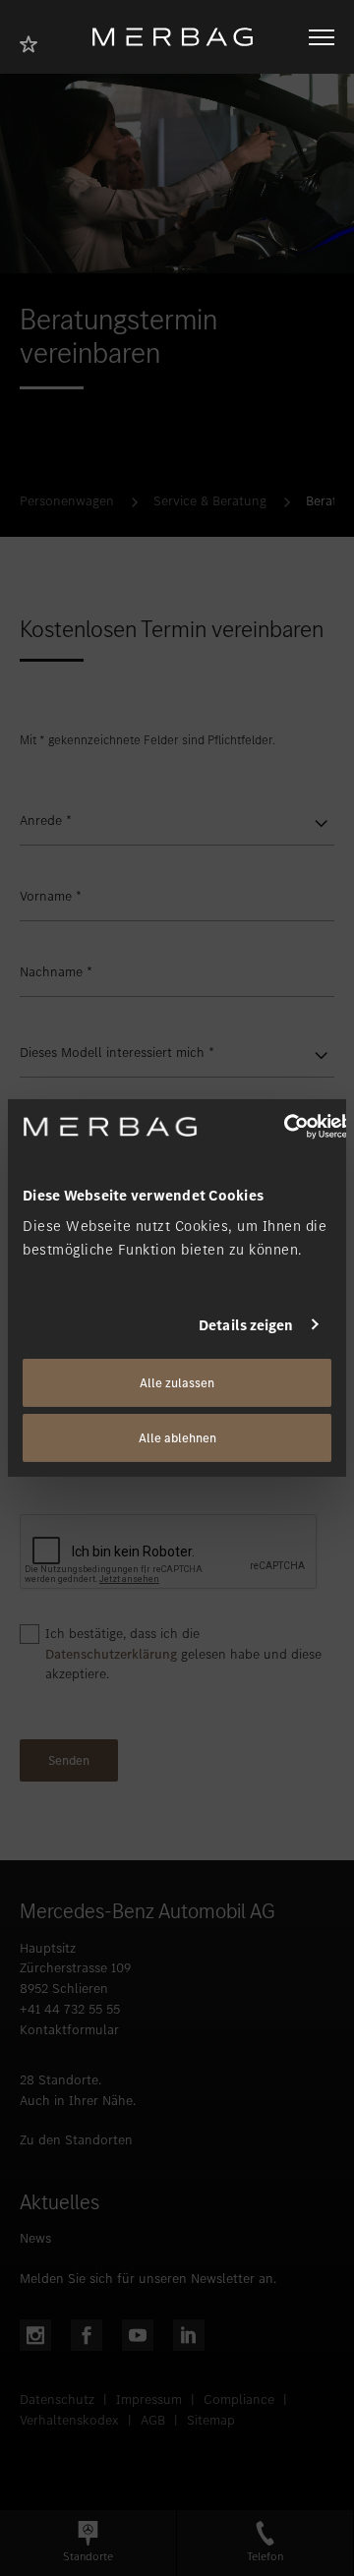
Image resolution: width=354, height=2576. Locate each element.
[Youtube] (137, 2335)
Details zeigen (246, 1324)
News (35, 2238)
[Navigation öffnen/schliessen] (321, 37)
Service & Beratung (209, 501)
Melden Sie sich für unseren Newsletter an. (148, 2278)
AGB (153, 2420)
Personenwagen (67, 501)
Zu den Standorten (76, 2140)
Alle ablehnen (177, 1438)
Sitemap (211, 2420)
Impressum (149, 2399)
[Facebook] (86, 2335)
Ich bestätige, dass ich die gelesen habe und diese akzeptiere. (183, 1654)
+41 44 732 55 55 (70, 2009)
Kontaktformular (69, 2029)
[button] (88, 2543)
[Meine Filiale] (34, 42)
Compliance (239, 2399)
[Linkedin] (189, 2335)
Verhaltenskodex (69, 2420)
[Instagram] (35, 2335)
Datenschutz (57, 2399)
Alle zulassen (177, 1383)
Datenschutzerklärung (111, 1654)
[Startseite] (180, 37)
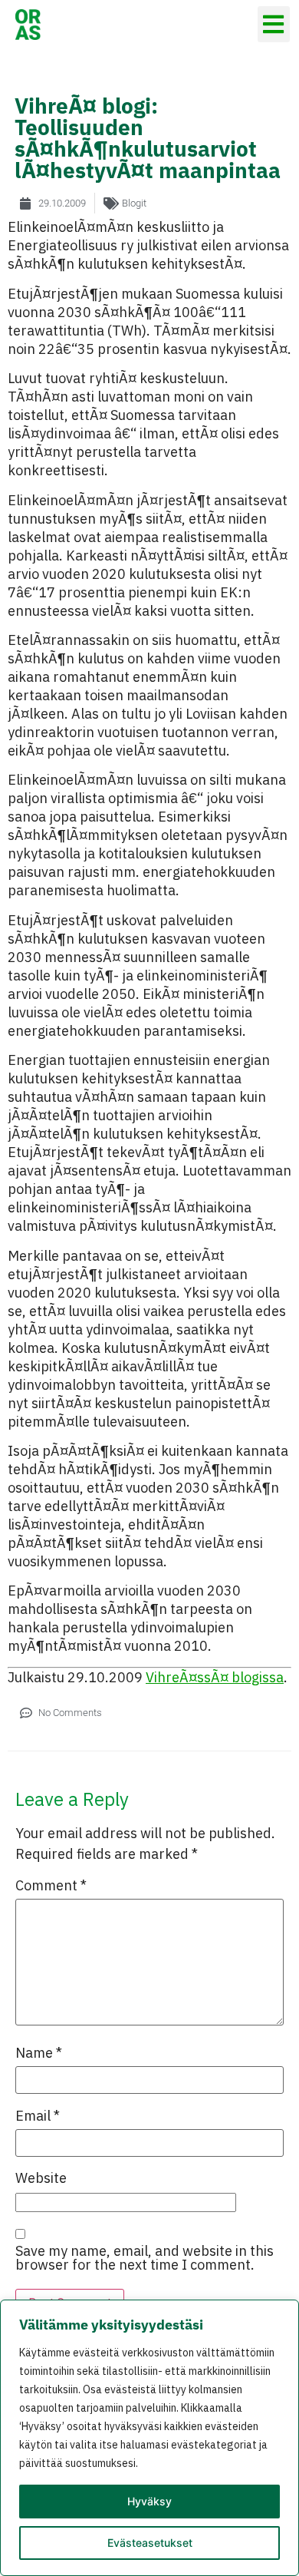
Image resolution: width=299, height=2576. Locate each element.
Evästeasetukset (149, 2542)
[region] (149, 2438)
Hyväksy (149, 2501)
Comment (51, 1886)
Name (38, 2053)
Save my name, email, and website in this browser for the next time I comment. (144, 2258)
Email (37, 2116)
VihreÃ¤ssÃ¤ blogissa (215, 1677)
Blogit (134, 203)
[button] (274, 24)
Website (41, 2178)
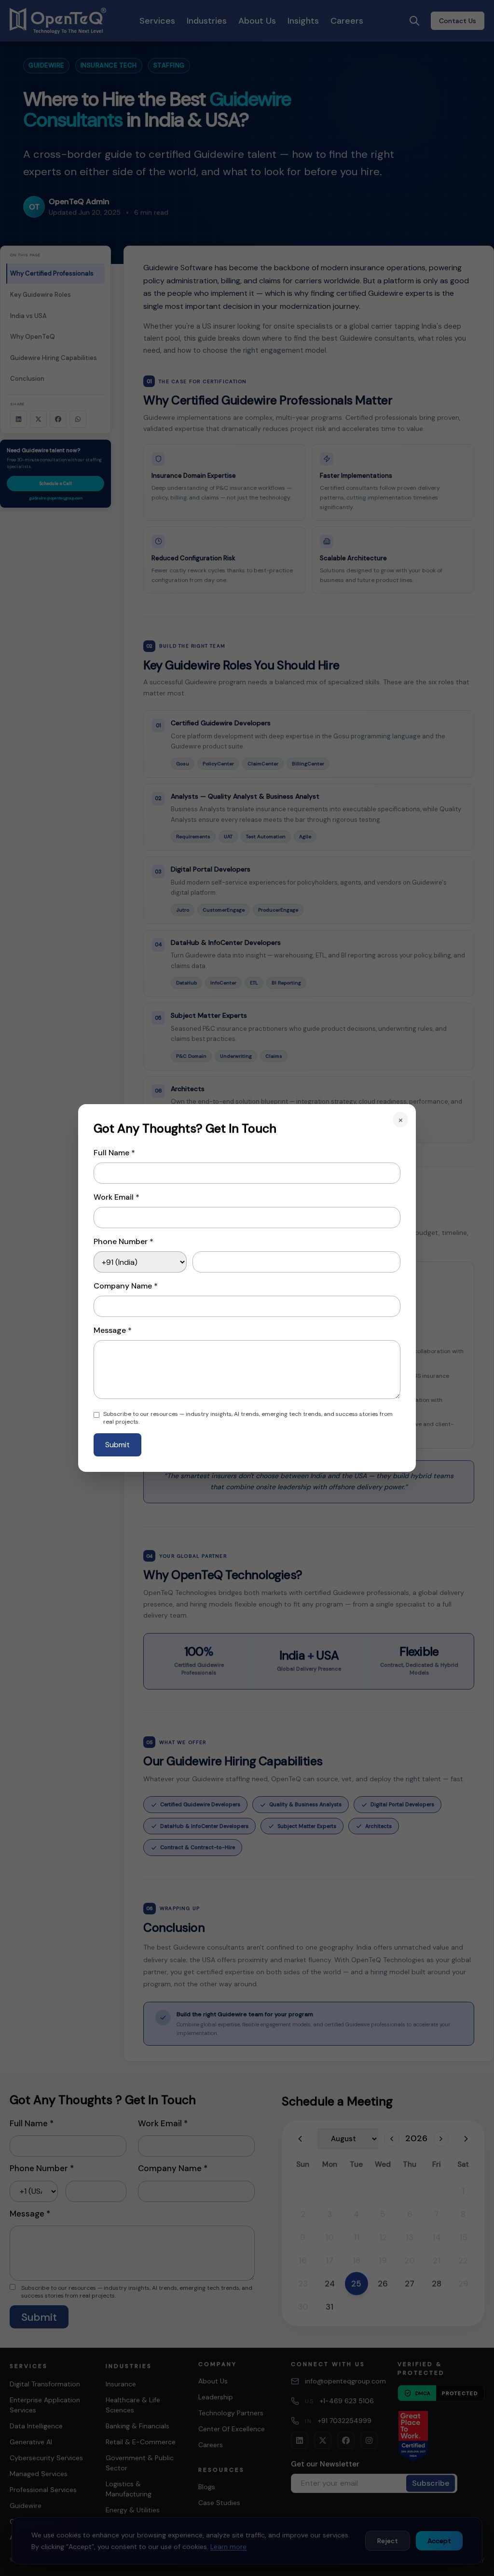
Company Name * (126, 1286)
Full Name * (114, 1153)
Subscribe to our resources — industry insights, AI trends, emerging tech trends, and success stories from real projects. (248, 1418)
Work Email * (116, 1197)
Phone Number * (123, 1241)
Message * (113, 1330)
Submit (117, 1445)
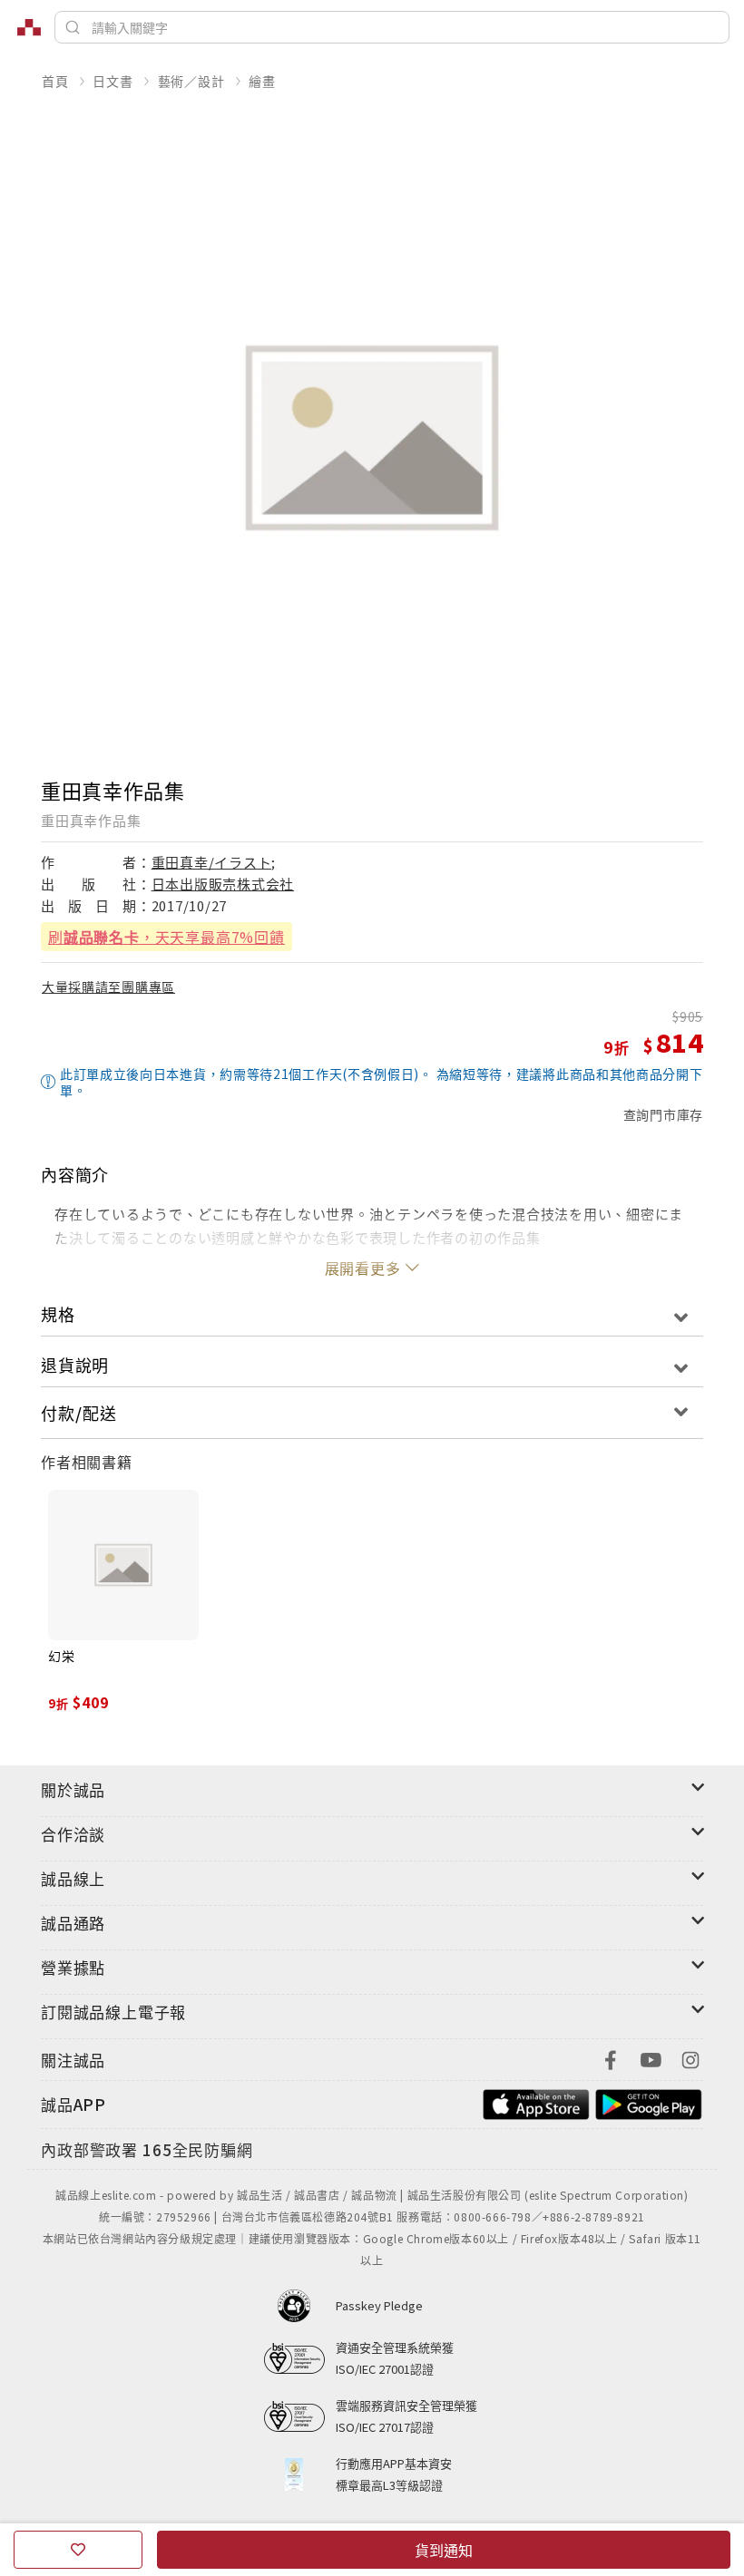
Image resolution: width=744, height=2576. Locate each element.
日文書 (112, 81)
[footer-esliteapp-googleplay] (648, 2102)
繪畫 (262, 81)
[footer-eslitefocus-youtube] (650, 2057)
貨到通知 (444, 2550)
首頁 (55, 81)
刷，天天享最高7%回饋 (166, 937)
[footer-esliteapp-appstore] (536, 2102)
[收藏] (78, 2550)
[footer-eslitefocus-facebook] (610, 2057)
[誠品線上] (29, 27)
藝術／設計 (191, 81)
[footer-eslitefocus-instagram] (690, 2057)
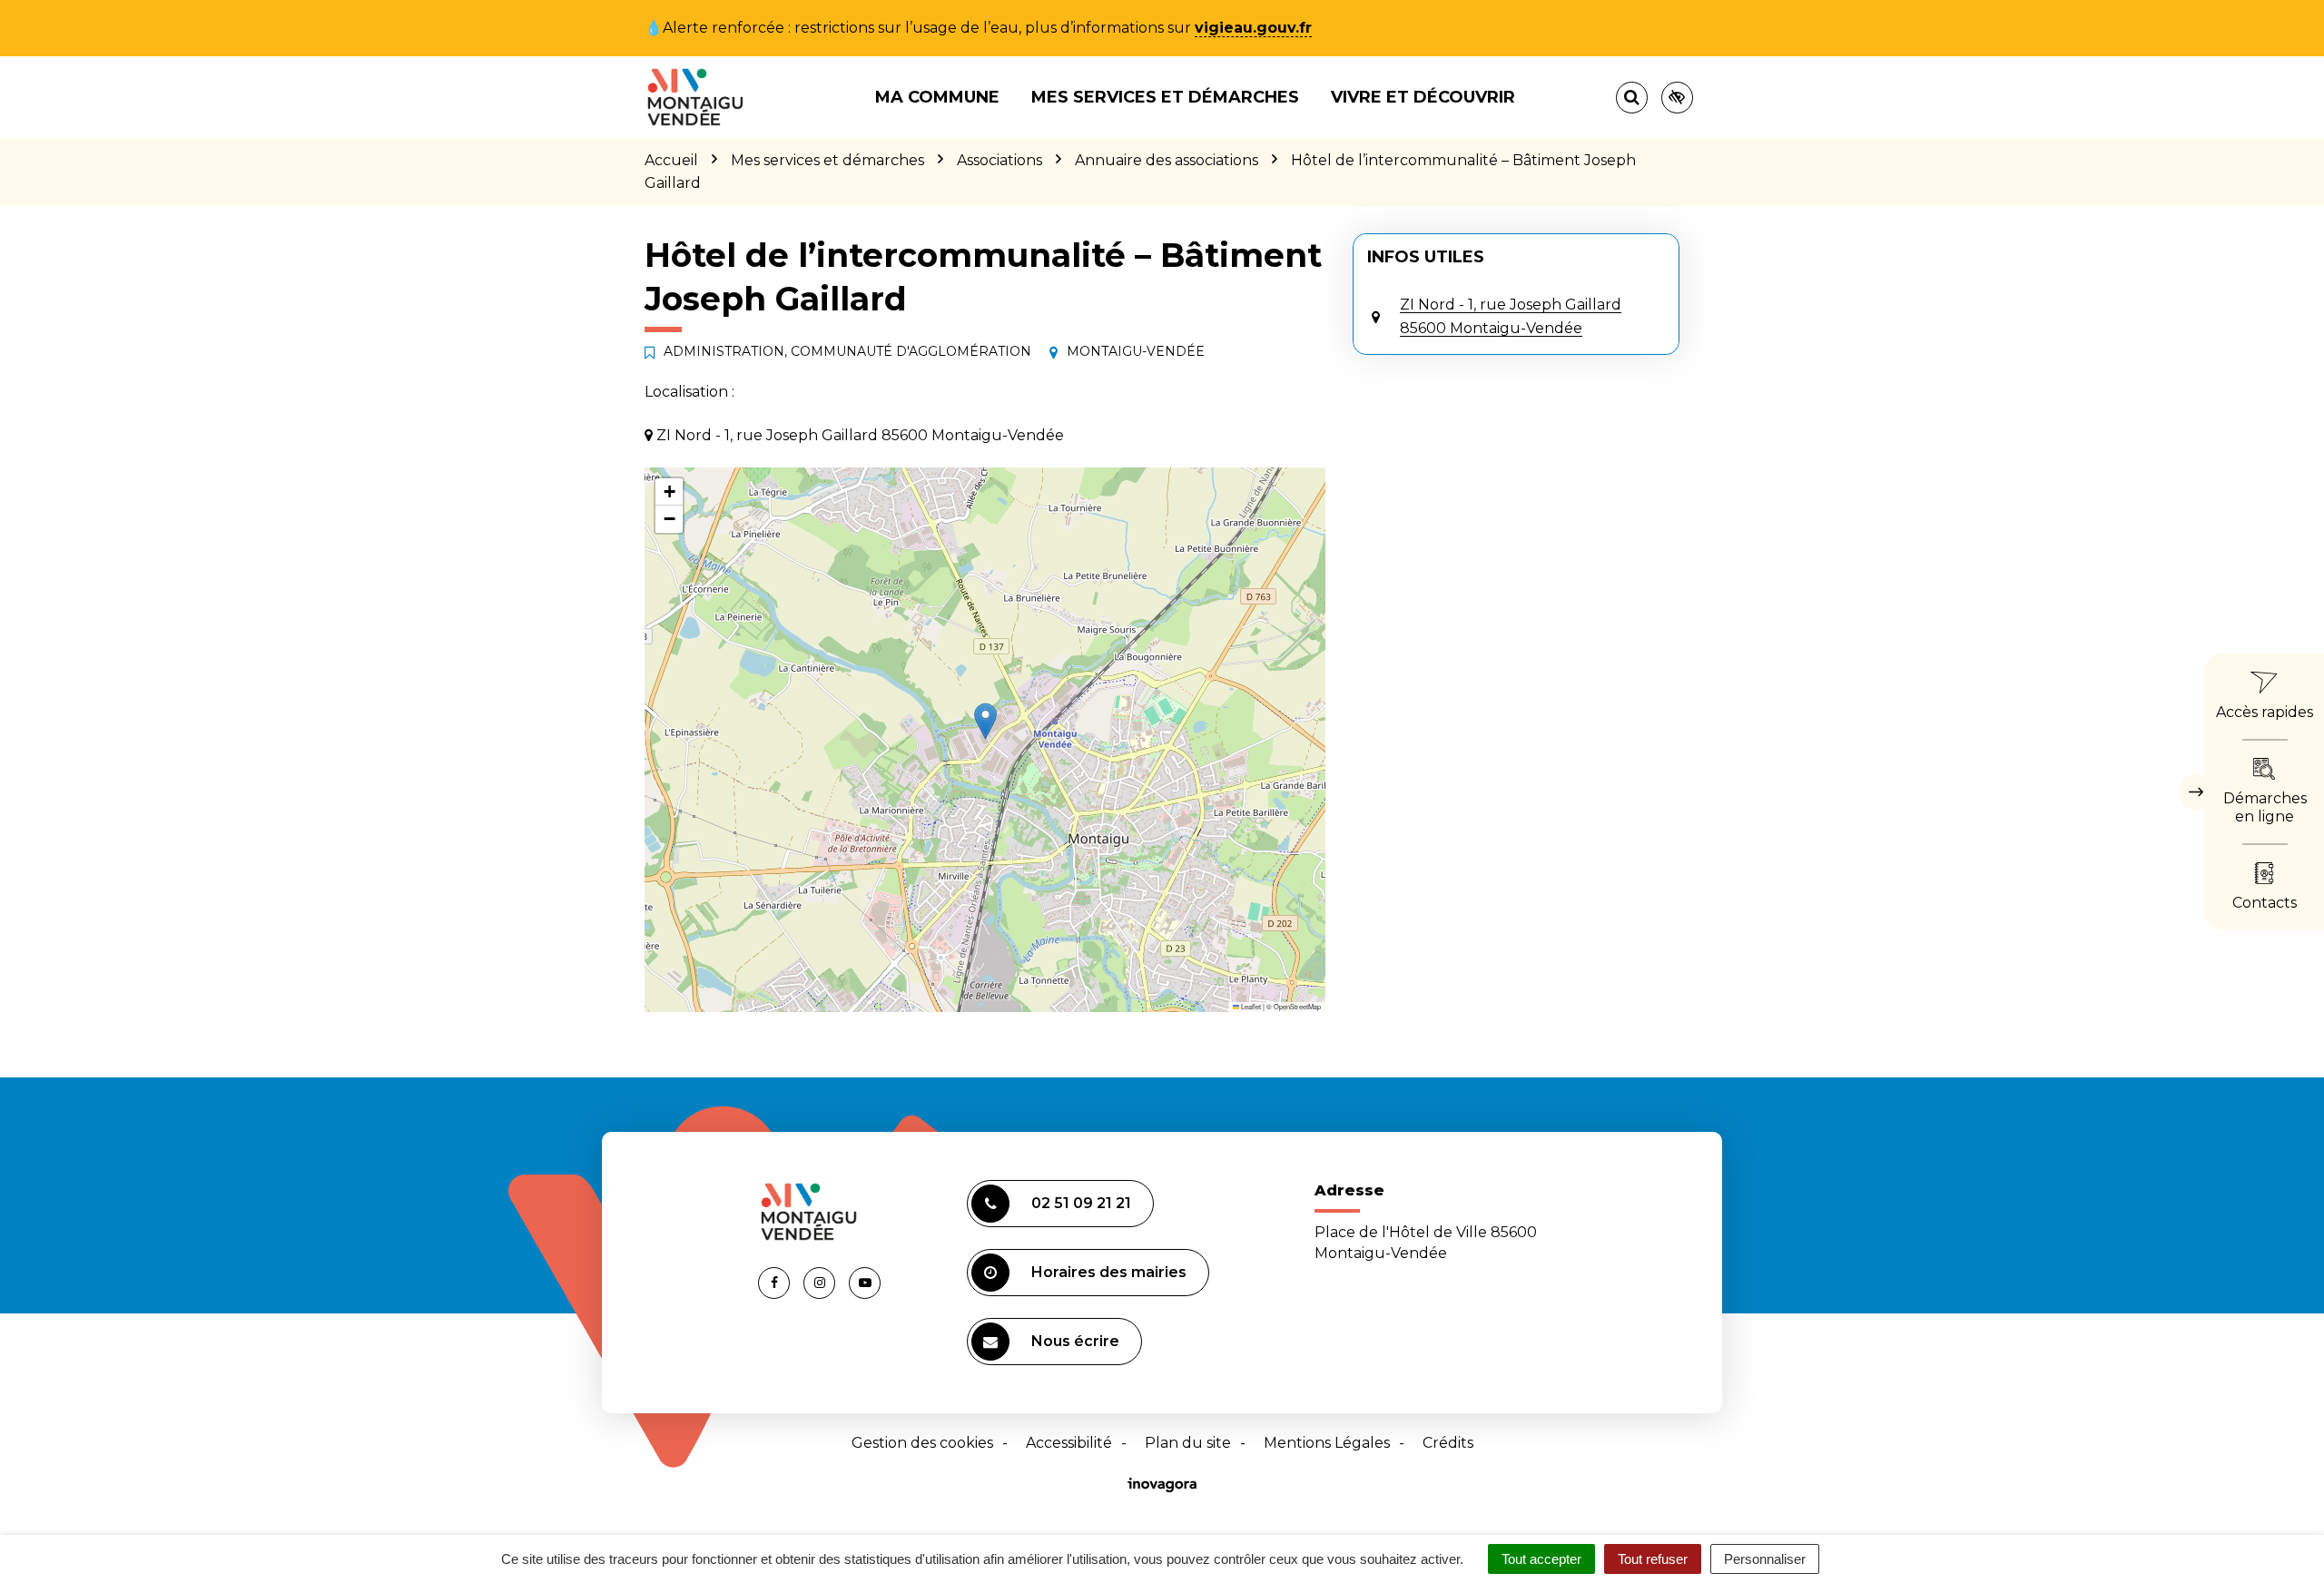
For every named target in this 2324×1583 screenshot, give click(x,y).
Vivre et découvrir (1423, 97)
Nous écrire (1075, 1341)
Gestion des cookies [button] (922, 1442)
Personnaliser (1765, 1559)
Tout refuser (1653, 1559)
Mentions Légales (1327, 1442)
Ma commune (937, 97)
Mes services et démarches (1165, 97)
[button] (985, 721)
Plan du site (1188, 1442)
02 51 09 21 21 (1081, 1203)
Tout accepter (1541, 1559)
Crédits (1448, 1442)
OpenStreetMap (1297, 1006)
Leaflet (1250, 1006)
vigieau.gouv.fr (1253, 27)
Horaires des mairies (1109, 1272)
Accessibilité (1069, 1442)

## How to complete this task
Scan the entries above and show each line that contains the word "Locate".

## Response to this task
Image resolution: width=354, height=2576. Locate each element.
Image resolution: width=299, height=2576. Locate each element.
Image resolution: width=744, height=2576. Locate each element.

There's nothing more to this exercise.